### Ensemble de consignes
1. Répondez aux questions suivantes à partir de l'extrait de page :
(a) Que Macky SALL a-t-il mis en place lors de sa dernière allocution ?
(b) Quel responsable politique est cité comme ayant voté non la loi d'habilitation ?
(c) Quels domaines sont cités comme « zones de flou » laissées par le président et son équipe ?
2. Reproduisez à l'identique le passage de l'extrait de page allant de « Et lors de sa » jusqu'à « toute l’étendue territoriale. ».

### Extrait de page
☆ ☆ ☆ ☆

L’opposition dite « majoritaire », est-elle aussi, confinée ? En pleine crise sanitaire liée au coronavirus, les partis politiques tentent de relever ce dilemme : faire entendre leurs voix sans apparaître en rupture avec l’union nationale souhaitée par Macky SALL pour combattre l’épidémie. Dès le début, le chef de l’Etat avait ainsi convié « tous les acteurs politiques […] à s’inscrire dans cette unité nationale ». En file indienne il a reçu les politiciens connus pour mieux profiter son coup de tir.
Et lors de sa dernière allocution, Macky SALL a appelé à « bâtir un autre projet dans la concorde […] avec toutes les composantes de notre nation » en mettant en place un comité de pilotage pour sa solution « du vivre – distribution de denrée alimentaire de première nécessité ». Cette solution a trouvé un écho dans toute l’étendue territoriale.
S’opposer malgré les demandes d’unité, est une nécessité
Nous sommes dans un état d’esprit d’union nationale, mais cela ne veut pas dire mettre la poussière sous le tapis, car il y a de nombreuses interrogations. C’est d’ailleurs notre rôle lors des QAG [questions au gouvernement] : relayer les attentes concrètes des Sénégalais sans être dans les polémiques politiciennes. Si des responsables de politique comme Ousmane Sonko, ont ainsi voté non la loi d’habilitation, les autres dits opposants majoritaires sont restés muets face à la situation du pays à l’exception de Boubacar CAMARA et Barthélémy DIAS. Le président et son équipe continuent de laisser des zones de « flou » concernant les tests sur le virus, les écoles (l’année scolaire) ou les mesures économiques.

☆ ☆ ☆ ☆

(Entrées enregistrées)
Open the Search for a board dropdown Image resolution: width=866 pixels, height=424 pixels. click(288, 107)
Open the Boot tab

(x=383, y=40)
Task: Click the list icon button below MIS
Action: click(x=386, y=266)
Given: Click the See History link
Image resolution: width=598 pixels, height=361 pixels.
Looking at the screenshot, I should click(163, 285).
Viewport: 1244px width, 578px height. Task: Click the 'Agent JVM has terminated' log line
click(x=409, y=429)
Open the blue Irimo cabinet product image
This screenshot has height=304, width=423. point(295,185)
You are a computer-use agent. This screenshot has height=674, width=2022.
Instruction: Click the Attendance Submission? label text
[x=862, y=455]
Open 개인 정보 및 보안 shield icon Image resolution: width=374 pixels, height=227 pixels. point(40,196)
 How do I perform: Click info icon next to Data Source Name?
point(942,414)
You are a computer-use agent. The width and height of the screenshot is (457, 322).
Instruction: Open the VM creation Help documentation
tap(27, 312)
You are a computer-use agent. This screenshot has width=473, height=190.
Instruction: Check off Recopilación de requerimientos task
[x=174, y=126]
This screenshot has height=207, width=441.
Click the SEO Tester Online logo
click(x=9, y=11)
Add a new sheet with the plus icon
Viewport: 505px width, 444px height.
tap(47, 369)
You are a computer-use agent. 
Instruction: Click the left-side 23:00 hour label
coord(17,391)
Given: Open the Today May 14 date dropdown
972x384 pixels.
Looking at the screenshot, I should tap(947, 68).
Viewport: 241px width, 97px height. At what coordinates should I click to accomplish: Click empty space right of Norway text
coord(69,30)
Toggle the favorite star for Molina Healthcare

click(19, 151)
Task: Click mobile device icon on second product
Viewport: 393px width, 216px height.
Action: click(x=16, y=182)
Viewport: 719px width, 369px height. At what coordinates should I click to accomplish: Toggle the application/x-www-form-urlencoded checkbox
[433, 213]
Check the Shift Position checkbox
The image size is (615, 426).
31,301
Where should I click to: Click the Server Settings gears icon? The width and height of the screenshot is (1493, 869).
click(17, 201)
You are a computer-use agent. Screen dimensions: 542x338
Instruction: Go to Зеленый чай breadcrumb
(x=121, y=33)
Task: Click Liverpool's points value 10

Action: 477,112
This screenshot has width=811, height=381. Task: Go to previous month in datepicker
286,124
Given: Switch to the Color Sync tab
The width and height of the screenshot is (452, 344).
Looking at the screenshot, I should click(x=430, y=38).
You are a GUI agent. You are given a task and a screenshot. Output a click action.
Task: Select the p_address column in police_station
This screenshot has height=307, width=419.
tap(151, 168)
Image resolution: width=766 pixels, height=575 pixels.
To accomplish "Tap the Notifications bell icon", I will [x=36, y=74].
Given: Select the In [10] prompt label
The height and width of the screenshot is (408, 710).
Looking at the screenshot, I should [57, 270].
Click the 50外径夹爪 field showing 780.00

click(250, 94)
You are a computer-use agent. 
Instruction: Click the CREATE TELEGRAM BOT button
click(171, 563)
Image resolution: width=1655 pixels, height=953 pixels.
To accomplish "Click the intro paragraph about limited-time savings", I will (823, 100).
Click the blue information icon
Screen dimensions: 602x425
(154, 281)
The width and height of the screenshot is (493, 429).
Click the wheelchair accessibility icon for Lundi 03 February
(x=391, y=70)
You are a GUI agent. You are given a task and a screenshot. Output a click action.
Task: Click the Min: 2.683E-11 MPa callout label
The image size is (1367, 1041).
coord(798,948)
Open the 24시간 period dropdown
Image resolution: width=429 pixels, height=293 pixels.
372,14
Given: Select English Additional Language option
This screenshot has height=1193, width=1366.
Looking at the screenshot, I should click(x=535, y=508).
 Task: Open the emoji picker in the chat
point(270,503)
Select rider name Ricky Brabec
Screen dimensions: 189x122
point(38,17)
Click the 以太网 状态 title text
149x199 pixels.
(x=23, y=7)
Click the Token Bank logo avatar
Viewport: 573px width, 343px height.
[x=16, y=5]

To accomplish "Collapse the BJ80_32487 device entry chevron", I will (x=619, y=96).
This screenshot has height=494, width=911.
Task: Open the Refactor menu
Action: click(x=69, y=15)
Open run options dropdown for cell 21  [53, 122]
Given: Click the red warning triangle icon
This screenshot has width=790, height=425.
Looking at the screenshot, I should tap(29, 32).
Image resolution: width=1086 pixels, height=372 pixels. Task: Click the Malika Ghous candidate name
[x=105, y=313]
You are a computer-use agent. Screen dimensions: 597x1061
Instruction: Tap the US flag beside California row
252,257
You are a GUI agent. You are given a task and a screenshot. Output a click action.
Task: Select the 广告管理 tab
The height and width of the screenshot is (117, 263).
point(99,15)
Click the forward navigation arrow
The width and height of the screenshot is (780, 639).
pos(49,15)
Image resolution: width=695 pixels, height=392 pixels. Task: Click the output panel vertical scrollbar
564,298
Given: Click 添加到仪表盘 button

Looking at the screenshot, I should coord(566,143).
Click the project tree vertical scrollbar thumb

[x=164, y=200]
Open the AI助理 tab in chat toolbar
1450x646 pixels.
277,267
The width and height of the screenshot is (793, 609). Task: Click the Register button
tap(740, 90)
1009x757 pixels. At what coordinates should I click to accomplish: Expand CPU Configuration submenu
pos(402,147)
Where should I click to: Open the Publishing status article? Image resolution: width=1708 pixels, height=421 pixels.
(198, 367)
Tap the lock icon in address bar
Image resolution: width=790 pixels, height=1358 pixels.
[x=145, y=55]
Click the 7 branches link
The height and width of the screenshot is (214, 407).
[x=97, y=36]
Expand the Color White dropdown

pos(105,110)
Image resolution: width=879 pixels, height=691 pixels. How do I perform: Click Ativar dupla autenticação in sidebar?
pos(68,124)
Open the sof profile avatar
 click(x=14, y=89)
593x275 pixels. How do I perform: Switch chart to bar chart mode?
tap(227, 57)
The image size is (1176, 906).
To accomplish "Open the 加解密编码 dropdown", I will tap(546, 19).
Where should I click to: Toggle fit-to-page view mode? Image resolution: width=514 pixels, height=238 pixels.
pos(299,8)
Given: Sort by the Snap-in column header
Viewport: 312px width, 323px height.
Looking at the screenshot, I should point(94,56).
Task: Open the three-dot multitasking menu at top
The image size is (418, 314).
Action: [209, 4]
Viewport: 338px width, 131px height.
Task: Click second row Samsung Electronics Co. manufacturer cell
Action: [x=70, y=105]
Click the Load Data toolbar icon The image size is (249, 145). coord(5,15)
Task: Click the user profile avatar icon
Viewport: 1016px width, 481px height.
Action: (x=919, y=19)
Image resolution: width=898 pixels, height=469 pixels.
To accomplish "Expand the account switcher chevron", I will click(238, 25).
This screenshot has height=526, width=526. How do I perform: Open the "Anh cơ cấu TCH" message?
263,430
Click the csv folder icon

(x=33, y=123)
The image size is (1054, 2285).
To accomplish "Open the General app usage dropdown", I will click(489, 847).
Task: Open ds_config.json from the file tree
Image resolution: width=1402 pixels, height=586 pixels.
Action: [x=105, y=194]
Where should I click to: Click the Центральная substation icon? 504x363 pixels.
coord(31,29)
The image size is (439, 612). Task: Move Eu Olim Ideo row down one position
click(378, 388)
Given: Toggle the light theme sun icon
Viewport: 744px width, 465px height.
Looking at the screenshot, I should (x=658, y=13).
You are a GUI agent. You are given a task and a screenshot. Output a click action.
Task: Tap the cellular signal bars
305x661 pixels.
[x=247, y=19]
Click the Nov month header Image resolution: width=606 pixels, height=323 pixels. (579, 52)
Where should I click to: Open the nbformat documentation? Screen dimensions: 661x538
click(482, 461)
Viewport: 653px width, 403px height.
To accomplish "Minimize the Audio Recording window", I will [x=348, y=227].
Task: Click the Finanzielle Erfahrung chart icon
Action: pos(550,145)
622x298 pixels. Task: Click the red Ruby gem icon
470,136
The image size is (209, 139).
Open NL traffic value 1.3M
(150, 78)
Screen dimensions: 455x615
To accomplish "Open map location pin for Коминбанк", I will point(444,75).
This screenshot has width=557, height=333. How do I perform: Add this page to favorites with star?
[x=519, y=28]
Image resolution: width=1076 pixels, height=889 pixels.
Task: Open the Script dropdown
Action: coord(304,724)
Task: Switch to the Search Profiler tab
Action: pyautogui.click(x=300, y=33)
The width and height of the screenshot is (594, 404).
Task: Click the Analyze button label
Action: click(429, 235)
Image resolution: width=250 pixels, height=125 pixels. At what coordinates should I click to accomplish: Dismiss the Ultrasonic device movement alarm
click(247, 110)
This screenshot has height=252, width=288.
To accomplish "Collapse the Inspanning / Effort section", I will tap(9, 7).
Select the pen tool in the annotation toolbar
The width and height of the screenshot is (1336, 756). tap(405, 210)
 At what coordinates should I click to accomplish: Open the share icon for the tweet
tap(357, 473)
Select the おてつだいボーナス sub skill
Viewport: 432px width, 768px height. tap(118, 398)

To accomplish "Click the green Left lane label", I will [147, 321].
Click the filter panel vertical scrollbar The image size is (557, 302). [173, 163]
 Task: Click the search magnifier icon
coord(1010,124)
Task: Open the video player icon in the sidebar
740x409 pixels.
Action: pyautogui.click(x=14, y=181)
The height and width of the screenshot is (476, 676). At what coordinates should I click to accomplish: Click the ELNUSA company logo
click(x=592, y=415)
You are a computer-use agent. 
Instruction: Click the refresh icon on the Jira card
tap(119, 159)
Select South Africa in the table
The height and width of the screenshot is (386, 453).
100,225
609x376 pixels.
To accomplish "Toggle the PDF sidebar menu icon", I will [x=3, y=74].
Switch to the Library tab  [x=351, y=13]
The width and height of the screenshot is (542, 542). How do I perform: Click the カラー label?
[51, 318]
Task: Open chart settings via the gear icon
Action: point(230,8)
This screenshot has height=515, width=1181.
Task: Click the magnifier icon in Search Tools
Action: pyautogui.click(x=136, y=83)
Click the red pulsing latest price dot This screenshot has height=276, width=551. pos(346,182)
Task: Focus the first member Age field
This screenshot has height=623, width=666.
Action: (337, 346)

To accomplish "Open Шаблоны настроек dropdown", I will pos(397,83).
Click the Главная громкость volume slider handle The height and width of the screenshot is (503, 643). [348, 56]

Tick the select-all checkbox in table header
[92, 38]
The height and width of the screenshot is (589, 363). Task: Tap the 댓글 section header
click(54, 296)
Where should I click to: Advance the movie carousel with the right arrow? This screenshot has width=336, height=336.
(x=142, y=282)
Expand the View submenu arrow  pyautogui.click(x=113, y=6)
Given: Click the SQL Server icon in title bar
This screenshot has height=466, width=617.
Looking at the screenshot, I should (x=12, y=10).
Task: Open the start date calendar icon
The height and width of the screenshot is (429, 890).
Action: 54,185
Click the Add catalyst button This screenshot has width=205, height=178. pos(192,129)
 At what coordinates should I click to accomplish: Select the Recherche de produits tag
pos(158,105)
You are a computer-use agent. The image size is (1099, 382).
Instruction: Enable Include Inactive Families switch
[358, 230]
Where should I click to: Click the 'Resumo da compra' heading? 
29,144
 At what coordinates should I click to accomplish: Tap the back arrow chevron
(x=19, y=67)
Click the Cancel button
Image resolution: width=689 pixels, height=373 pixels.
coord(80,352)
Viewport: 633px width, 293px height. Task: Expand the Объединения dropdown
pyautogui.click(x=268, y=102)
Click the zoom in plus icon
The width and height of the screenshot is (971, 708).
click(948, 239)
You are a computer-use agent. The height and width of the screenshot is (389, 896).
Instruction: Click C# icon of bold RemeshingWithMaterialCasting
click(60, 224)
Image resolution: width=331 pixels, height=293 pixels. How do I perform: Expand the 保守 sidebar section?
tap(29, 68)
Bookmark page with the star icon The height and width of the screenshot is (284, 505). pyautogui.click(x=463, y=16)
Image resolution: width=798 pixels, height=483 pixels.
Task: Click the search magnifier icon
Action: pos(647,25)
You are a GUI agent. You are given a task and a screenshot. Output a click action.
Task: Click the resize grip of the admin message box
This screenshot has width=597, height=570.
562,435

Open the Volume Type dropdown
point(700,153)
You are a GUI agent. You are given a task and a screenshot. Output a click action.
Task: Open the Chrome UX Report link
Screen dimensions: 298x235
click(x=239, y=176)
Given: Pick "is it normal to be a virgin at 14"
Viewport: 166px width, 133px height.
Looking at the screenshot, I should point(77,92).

☆ ☆ ☆ ☆

### Réponses attendues
1.
(a) Un comité de pilotage pour sa solution « du vivre – distribution de denrée alimentaire de première nécessité ».
(b) Ousmane Sonko.
(c) Les tests sur le virus, les écoles (l'année scolaire) et les mesures économiques.

2.
Et lors de sa dernière allocution, Macky SALL a appelé à « bâtir un autre projet dans la concorde […] avec toutes les composantes de notre nation » en mettant en place un comité de pilotage pour sa solution « du vivre – distribution de denrée alimentaire de première nécessité ». Cette solution a trouvé un écho dans toute l’étendue territoriale.